Fan, Hong; Wei, Jun; Li, Ting; Li, Zheng; Guo, Ning; Cai, Yong; Lin, Yi

doi: 10.1007/s11738-013-1278-xpmid: N/A

DNA methylation plays an important role in regulating gene expression in plants. In the experiment, we studied effects of cold on DNA methylation variation in upland cotton. Using the methylation-sensitive amplified polymorphism procedure, we chose 66 pairs of selective amplification primers to assess the status and levels of cytosine methylation. The hemimethylation of the external cytosine and the full methylation of the internal cytosine were scored. As a result, cold triggered the demethylation of hemimethylated or internally full methylated cytosine.

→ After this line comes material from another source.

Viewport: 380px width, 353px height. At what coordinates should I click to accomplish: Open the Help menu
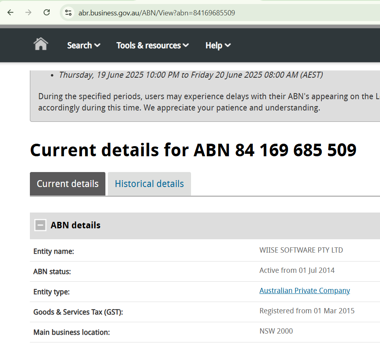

With the prolongation of cold treatment, the demethylation loci increased and the methylation loci decreased. Nevertheless, this change could be reverted when cotton was subsequently recovered under normal temperature. In addition, 29 polymorphic bands that appeared in the electrophoretogram were sequenced. By homologous alignment analysis, most of these 29 fragments were identified as genes or DNA clones involved in abiotic stress response. The variation in methylation loci existed at both coding and non-coding regions. Furthermore, the expression of the abiotic stress-related genes, GhCLSD (Seq21), GhARK (Seq22), GhARM (Seq15, Seq18, Seq19 and Seq21) and GhTPS (Seq8), were tested. The results revealed that cold treatment induced down-regulation of GhCLSD, GhARK and GhARM, but up-regulated the expression of GhTPS. These changes were in accordance with the alteration of DNA methylation. Thus, cold may affect the gene expression via changing the methylation status in the cytosine nucleotide.